To identify multi-marker candidates, we focused on classification performance with PDAC tissues and benign tissues. In this step, support vector machine (SVM) was applied for qualitative classification evaluated with leave-one-out cross validation (LOOCV). In consideration of our imbalanced sample size (i.e., having many more cancer than benign sample datasets), SVM was employed with sample class weights (α cancer = 1 and α normal = 6.117647) [33]. BA, area under the curve (AUC), and p-values from the permutation tests were used for assessing the performance of each prediction model. Using LOOCV, we calculated BA and AUC values from the prediction accuracies of each marker in the testing dataset. BA is defined as an average of sensitivity and specificity, and is a more appropriate evaluation measure for imbalanced datasets than conventional accuracy (i.e., the proportion of the true results among the number of total test datasets). The permutation p-values were calculated from empirical null distribution of BAs by 1 × 106 sample permutations for markers with high BAs.

Using the miRNA and mRNA target relationships generated in step 1, 1504 multi-markers for 217 genes and 56 miRNAs were selected with BAs > 0.8, AUC > 0.8, and Bonferroni adjusted p-values < 0.05 for genes and miRNAs, respectively.

Step 3: Evaluation of prediction performance in independent PDAC datasets

To avoid selection of markers with specific data-dependency or specific platform-dependency, all identified single or multi-markers were evaluated using three public, independent PDAC datasets collected from the GEO [30] (Table2).
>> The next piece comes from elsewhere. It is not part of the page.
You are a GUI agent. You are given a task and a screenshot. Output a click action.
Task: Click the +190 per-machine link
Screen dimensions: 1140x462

Of the three, PDAC dataset1 had both mRNA and miRNA expression microarray profiles from GSE32688 [23], while PDAC dataset2 and dataset3 had only mRNA expression profiles using microarray data from GSE15471 [14] and GSE16515 [25]. To select reliable and robust miRNA-target gene multi-markers, miRNAs and their putative target genes having negatively correlated expression, and BAs > 0.7 in PDAC dataset1, were selected.
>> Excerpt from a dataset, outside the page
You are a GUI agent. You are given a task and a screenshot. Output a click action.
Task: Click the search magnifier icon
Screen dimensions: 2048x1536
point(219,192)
To validate miRNA prediction performance in the profile datasets (PDAC datasets 2 and 3) containing only mRNA expression, we estimated the expression of specific miRNAs using their predicted miRNA-target gene relationships. In Figure 2, linear regression models were fitted with miRNA and mRNA expression data from the 104 cancer tissues and 17 benign tissues. Then, the expression of the miRNAs of interest was estimated by regression models and its targeted-gene expression data in the independent datasets. Using this estimated miRNA expression, its prediction performance could then be calculated. We extracted the multi-markers with BAs > 0.7 in one or more of the PDAC datasets 2 and/or 3. Finally, after validation with the three independent PDAC datasets, we selected 712 miRNA-target gene multi-markers for 30 miRNAs and 290 genes.

Step 4: Evaluation of prediction performance in other cancer datasets

To examine the feasibility of repurposing our identified marker candidates for other cancers, we collected other cancer datasets having mRNA expression data for lymphoma [26], breast cancer [27], hepatocellular carcinoma [28], and lung carcinoma [29] from GEO datasets. Based on SVM-LOOCV evaluation analysis, the selected single and multi-markers were evaluated.

Step 5: Gene ontology analysis and miRNA-mRNA network generation using the identified biomarkers

The targeted genes of the identified multi-markers were annotated for gene ontology pathways/processes (GO) using PANTHER [34]. In this analysis, markers with annotation results with Bonferroni-corrected p-values < 0.05 were selected. Using this GO annotation, miRNA-target gene relationships of identified multi-markers were represented by the network generated by Cytoscape 3.1.1 [35] (Figure 3).